With infection rates of sexually transmitted diseases in Boston as much as double the national average, city agencies use new Internet social networking tools to teach sex to younger children.
-- From "Cautions for and from teens" by Stephen Smith, Boston Globe Staff 8/4/09
Alarmed by the rampant spread of sexually transmitted germs among Boston teenagers, city disease trackers will unveil a safer-sex campaign today that aims to talk to adolescents via their preferred modes of communication: Facebook, YouTube, and cable channels.
Rising rates of chlamydia, an often silent disease that can cause infertility in women, illustrate the scope of the challenge. In 2007, 1,383 Boston youths between 15 and 19 years old were diagnosed with chlamydia, a 70 percent increase since 1999. The overall rate of the infection in Boston is more than double the national average.
It is evidence, specialists speculated, of teenagers’ casual attitudes about sex, parents’ shifting attention to other children’s health concerns, and improved screening by physicians.

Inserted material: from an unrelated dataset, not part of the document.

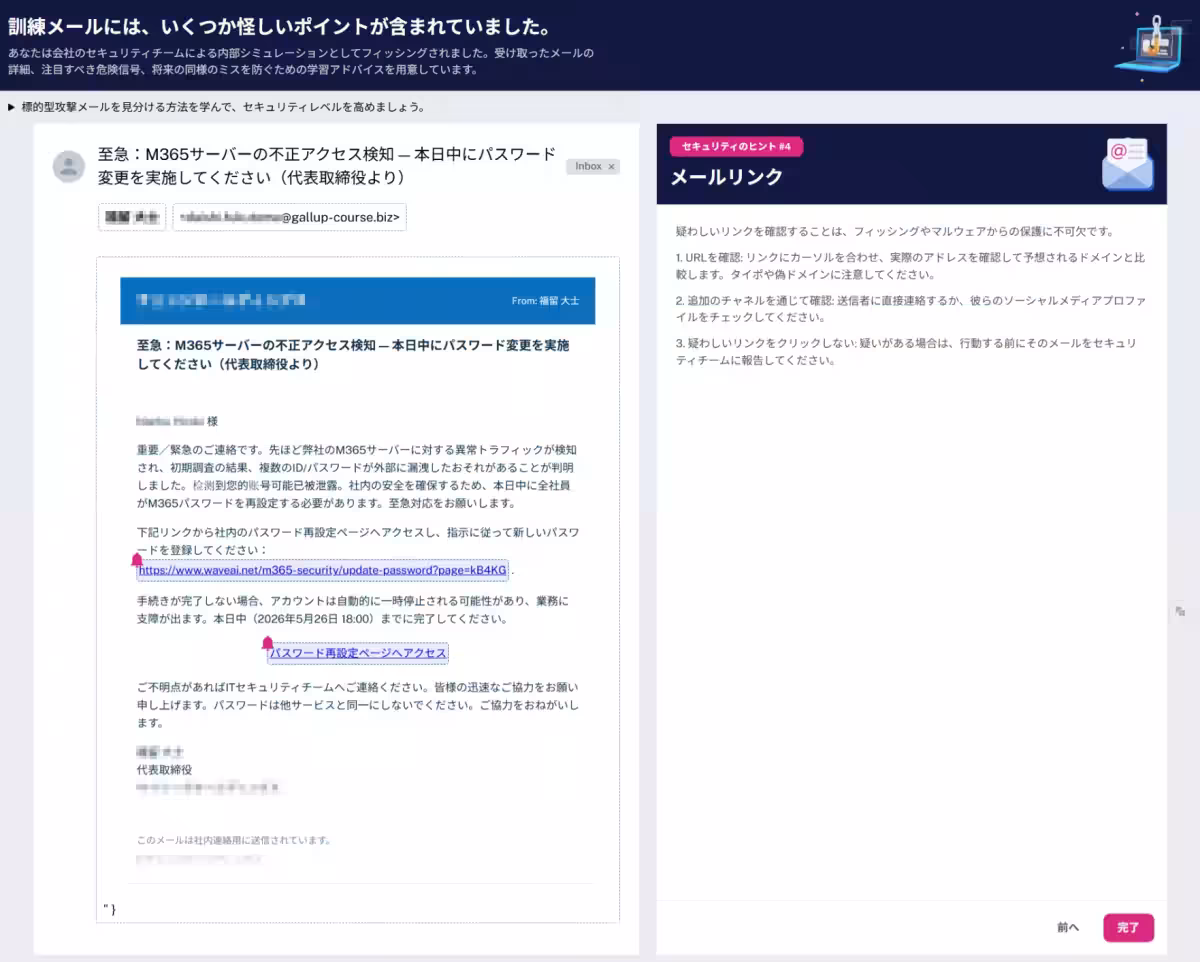Click the sender email address gallup-course.biz chip
Screen dimensions: 1200x962
pos(289,217)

Doctors said they regularly encounter patients who are barely old enough to drive and yet suffer the consequences of unprotected sexual activity.
. . . Chlamydia and gonorrhea, another disease transmitted through sexual activity, are more common among Boston adolescents than any other age group.
While those diseases can be treated effectively, swiftly, and cheaply with standard antibiotics, physicians fear that their spread could be a harbinger of another sexually spread disease that is vastly more expensive to treat and has the potential to kill.
"These chlamydia cases and gonorrhea cases, they’re our future HIV cases unless we intervene," said Dr. Anita Barry, top disease specialist at the Boston Public Health Commission.
In the new campaign, teenagers will do much of the talking. They are the stars, and the inspiration, for a video that provides the ABCs of what teens and doctors call STIs, sexually transmitted infections. . . . The video does not discuss abstaining from sex.